● **What you need to do**
Please keep pictures out of the copy, and print exactly the lines from the one containing "How do I perform: Expand" through the end of the records.

● **Stored items**
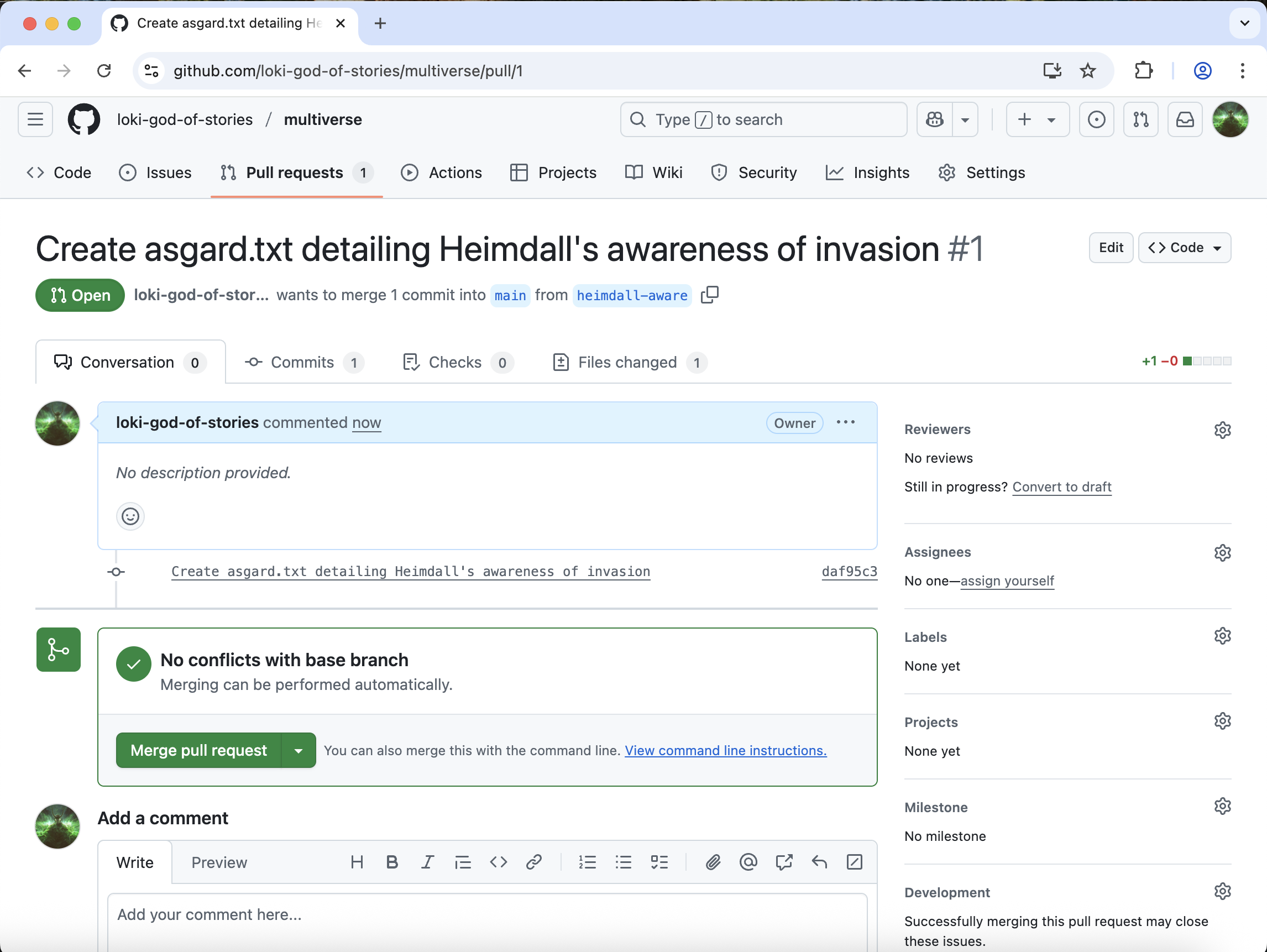Insert a link with chain icon
Viewport: 1267px width, 952px height.
click(534, 862)
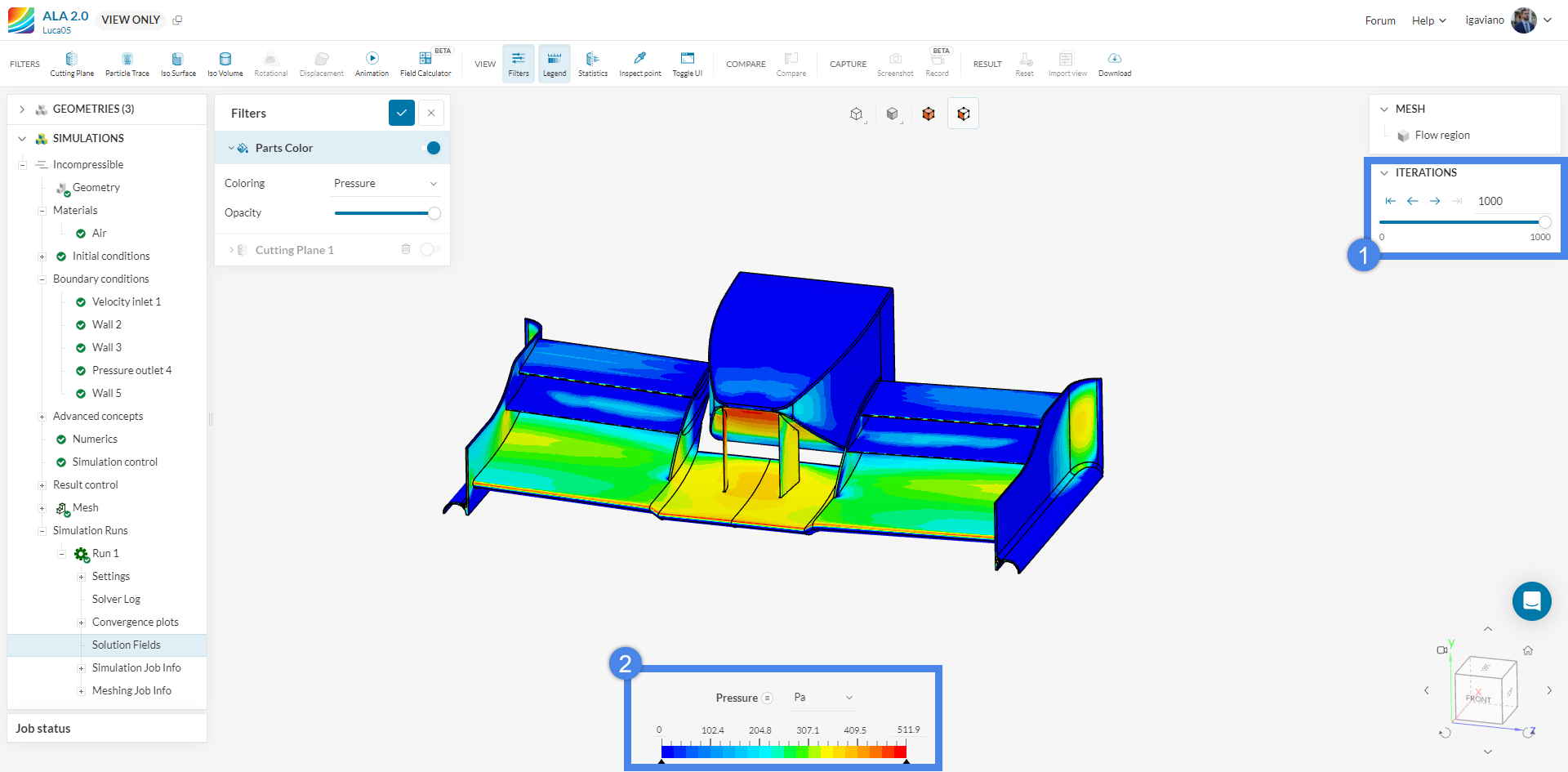Enable the Cutting Plane 1 filter
The height and width of the screenshot is (772, 1568).
pos(430,249)
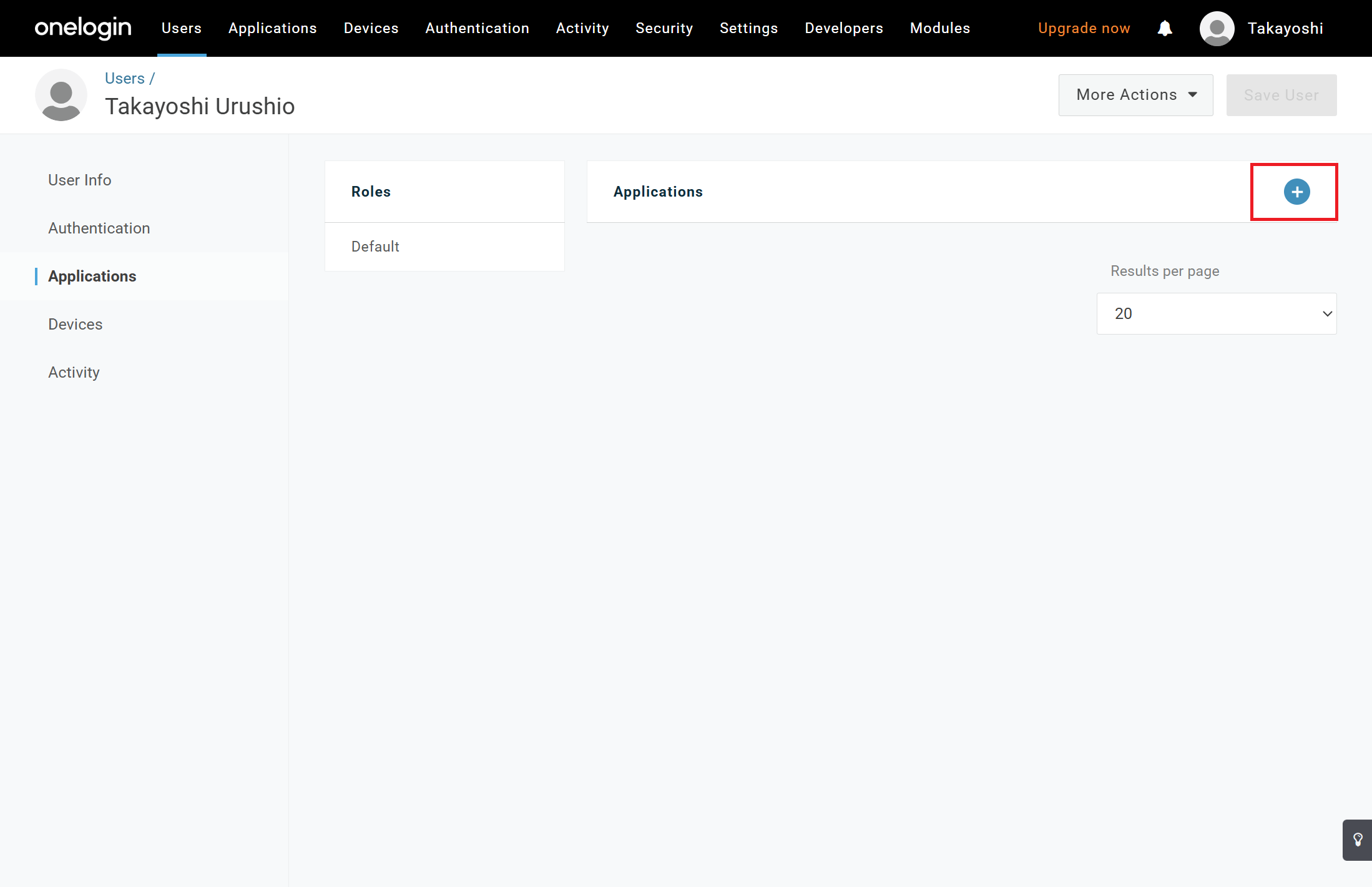This screenshot has width=1372, height=887.
Task: Click the profile avatar in the top bar
Action: click(1217, 29)
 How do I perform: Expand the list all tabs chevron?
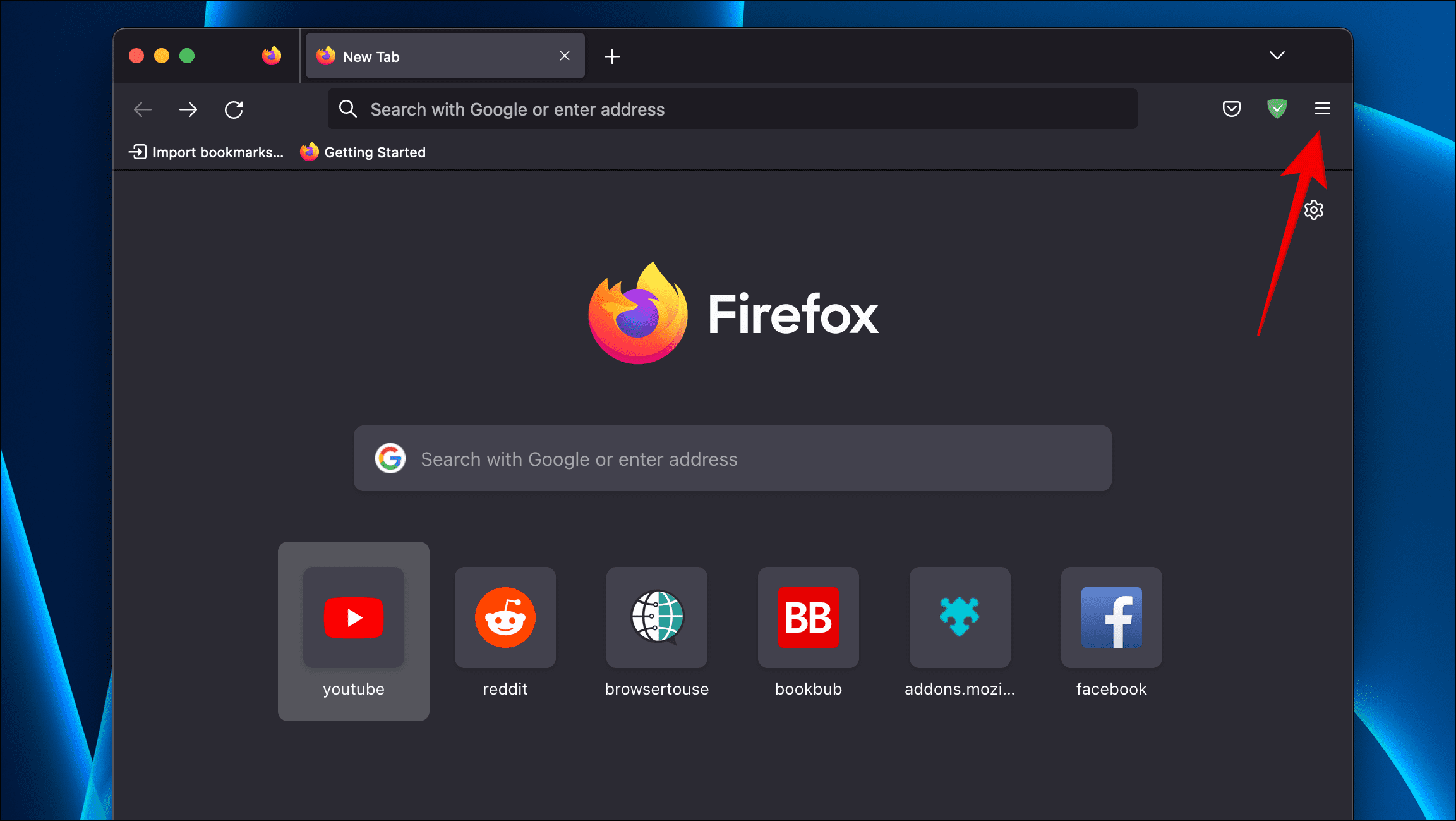tap(1277, 56)
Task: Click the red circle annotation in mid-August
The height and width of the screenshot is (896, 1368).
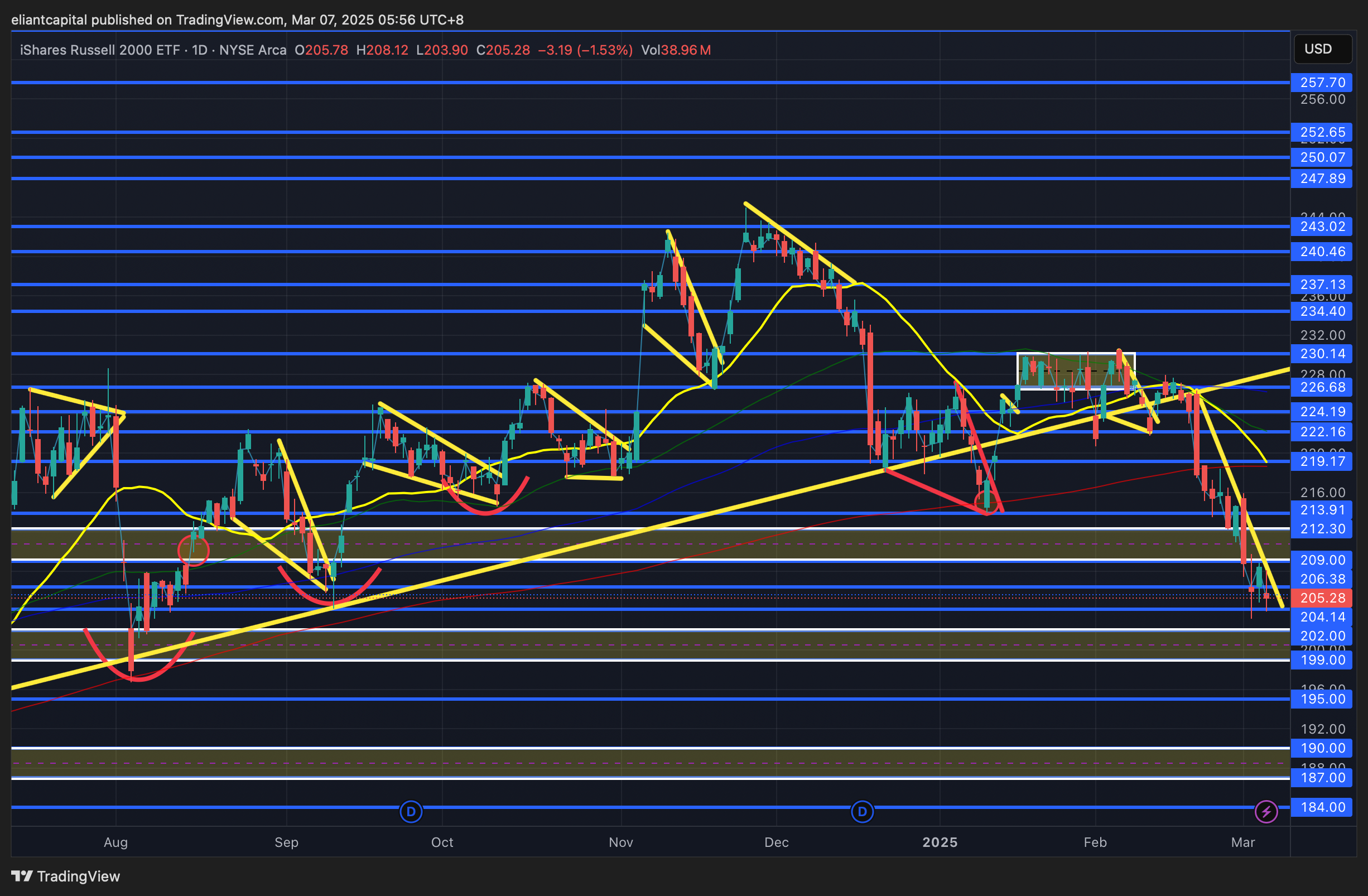Action: [193, 550]
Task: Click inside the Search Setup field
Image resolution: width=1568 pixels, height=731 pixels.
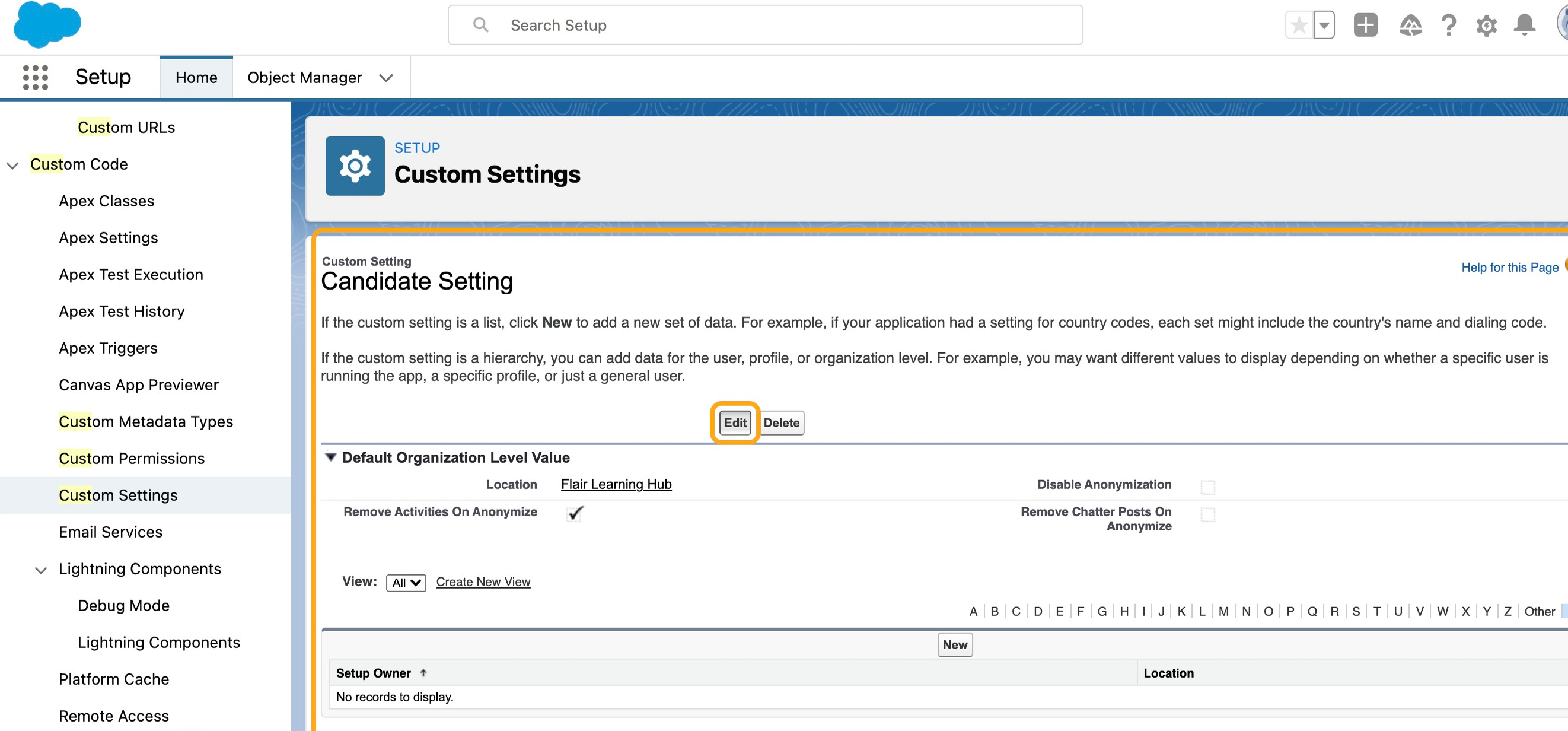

● **Exercise output**
 How do I perform: Expand the list all tabs chevron?
tap(1277, 56)
Task: Click the red circle annotation in mid-August
The height and width of the screenshot is (896, 1368).
Action: [193, 550]
Task: Click inside the Search Setup field
Image resolution: width=1568 pixels, height=731 pixels.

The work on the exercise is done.